課題:
川端康成をめぐる対談の本を紹介する以下の本文を、最後の一文の後から書き継ぎなさい。

本文:

______

テディちゃとネーさの読書雑記

ぬいぐるみの「テディちゃ」と養い親?「ネーさ」がナビする、新旧の様々な読書雑想と身辺記録です。

~ 『川端さん』を語り合う。 ~

2023-06-08 22:05:49 | ブックス

「こんにちわッ、テディちゃでス!

 つゆいりィ~はッぴょうッ??」

「がるる!ぐるがるぐるる……!」(←訳:虎です!湿度との闘いだ……!)

 

 こんにちは、ネーさです。

 関東甲信地方も、今日6月8日から梅雨入り、となりました。

 いや~もう先週の大豪雨で6月分の雨は充分に降っちゃったでしょ?

 とぼやきたいジメジメな気持ちを

 読書でカラッと吹っ飛ばしましょう。

 本日はこちらの御本を、さあ、どうぞ~♪

  

 

 

       ―― 川端康成の話をしようじゃないか ――

 

 

 著者は小川洋子(おがわ・ようこ)さん×佐伯一麦(さえき・かずみ)さん、

 2023年4月に発行されました。

 

 川端康成さん(1899~1972)。

 

 2022年は作家・川端康成さんの歿後50年、という

 記念すべき年でした。

 そこで、と編集者さんは思いついたそうです。

 

 ふたりの作家さん――

 小川洋子さんと佐伯一麦さんによる

 『川端康成の話をしようじゃないか』会談企画を。

 

「うむむッ! わだいはァ、ただひとつゥ!」

「ぐるがる!」(←訳:川端さん!)

______

データ部分:

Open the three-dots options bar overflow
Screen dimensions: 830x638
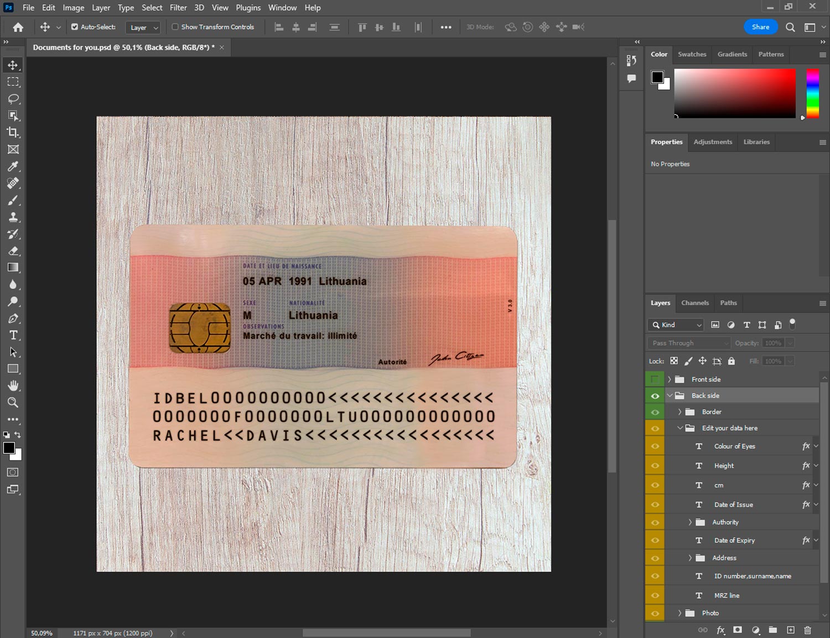[x=445, y=27]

______

解答:
 小川さんと佐伯さんは、

 川端さんと縁深い3つの都市、

 大阪、神戸、京都、で連続対談を行いました。

 この御本には対談を記録した

 『対話Ⅰ』『対話Ⅱ』『対話Ⅲ』と、

 巻末には、小川さんのエッセイ2編、

 佐伯さんのエッセイ2編も収録されています。

 

「きょうとォ……いいなァ~!」

「がるぐる!」(←訳:古都だね!)

 

 京都と聞くだけで、

 川端さんの御本の表紙画が思い浮かびますね。

 東山魁夷さんが描いた、なつかしい京の町並み、

 植林の冴え冴えとした青……。

 

 しかし、佐伯さんと小川さんの対談は、

 懐古的というよりも、

 果敢でアグレッシブ!

 お二人の話が進むにつれ、

 幾つもの”発見“が明らかになってゆきます。

 

 私ネーさ、読んでいて本当にハッとさせられたのが、

 川端さんの文字遣いについてのお話です。

 

 川端さんは、

 当時はごく自然な、当たり前のことですが、

 手で原稿を書いていました。

 

 そして、その手書き原稿は、

 旧かな遣いであった、と……!

 

「きゅうゥかなッ?」

「ぐるがる!」(←訳:ああアレ!)

 

 稲妻の『いなずま』は『いなづま』、

 憲法の『けんぽう』は『けんぱふ』、

 『ゑ』や『ゐ』といった旧かなを使って

 川端さんは作品を記述していた、とはけっこうショックです。

 現代のかな遣いとは視覚的に大きく異なりますから、

 空気や、会話のテンポ、全体の印象も変わってくる……

 いや、盲点でした、

 私ネーさ所蔵の『雪国』は完全に現代かな表記なので、

 恥ずかしながらまったく思い到りませんでした。

 

 また、本文115ページの

 『《山の音について》あるいは《純文学》とは何か』では、

 小川さんと佐伯さんが想像する

 少年時代の川端さんが可憐で愛らしく、

 それでいてひどく孤独です。

 

 小川さんのいう、

 『母親に抱き締められたことのない川端の淋しさ』のお話は、

 特に胸に迫りますね……。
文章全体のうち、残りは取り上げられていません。